Of course, I constantly have the pursuit to document life – or on a smaller scale maybe to document an event, a holiday or a summer. However, I would benefit from giving myself more specific assignments, from narrowing down my focus in order to gain more focus, if that makes sense.

And I would profit by taking on a more conceptual approach. Photographer Steve Simon recommends to write down a specific headline and description for each self-assigned project: “It can help clarify and focus your vision for a consistent point of view and help form a framework for the project”, he says. “(It helps to) keep a tight thread around a theme, to make sure that all photos reflect that headline and to stay on point.”

Big question now is: what to self-assign?

Diese Woche ist mir klar geworden: Um mich als Fotografin weiter zu entwickeln, sollte ich mir selbst Aufträge für persönliche Projekte geben. Einzelne, ausdrucksstarke Bilder sind gut, aber eine Bildserie kann eine viel überzeugendere, vielschichtigere Geschichte erzählen. Außerdem bilden persönliche Projekte einen guten Fundus an Arbeitsproben, sie helfen dabei, einen einzigartigen Stil zu entwickeln und sie animieren dazu, sich aus seiner Komfortzone heraus zu bewegen.

Natürlich bin ich ständig darauf aus, das Leben zu dokumentieren – oder in einem kleineren Rahmen vielleicht eine Veranstaltung, einen Urlaub, oder einen Sommer. Allerdings würde es mir guttun, wenn ich mir spezifischere, präzisere „Aufträge“ erteilen würde. Wenn ich meinen Fokus einschränken würde, um mehr Fokus zu gewinnen.
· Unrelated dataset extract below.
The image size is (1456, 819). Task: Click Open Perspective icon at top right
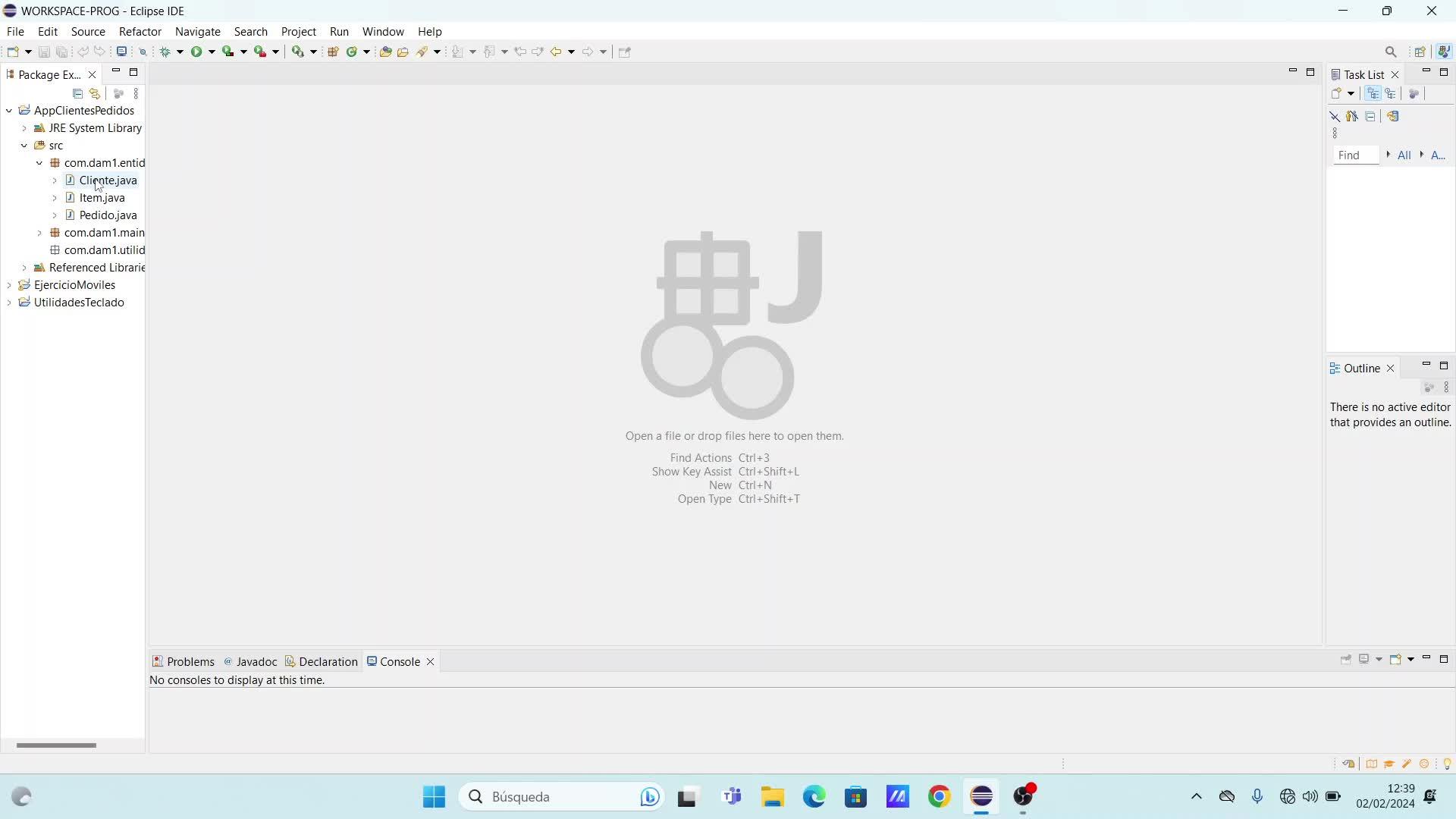click(1420, 52)
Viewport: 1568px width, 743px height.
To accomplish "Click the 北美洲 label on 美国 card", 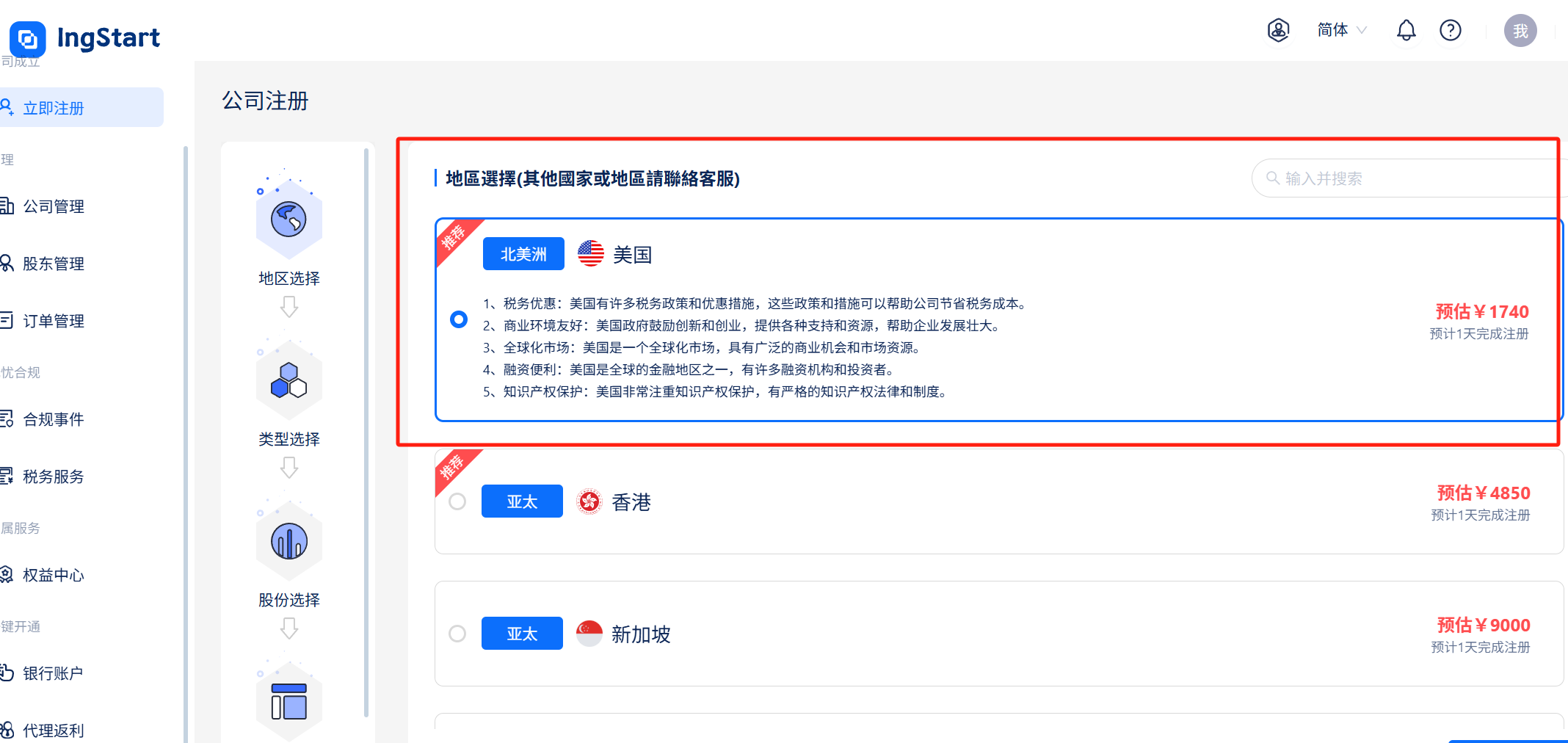I will pos(523,253).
Und ich würde davon profitieren, die Sache konzeptueller anzugehen. Fotograf Steve Simon empfiehlt, eine bestimmte Schlagzeile und eine Beschreibung für jedes selbst bestimmte Projekt zu notieren: „Das macht deinen Blick klarer und hilft dir, dich auf eine durchgängige Erzählung zu fokussieren und deinem Projekt einen Rahmen zu geben“, sagt er. „Es hilft dabei, das Thema genau einzukreisen und sicherzustellen, dass alle Fotos des Projekts die Aussage der Schlagzeile treffen.“

Die große Frage ist jetzt: Was könnte ein Thema sein?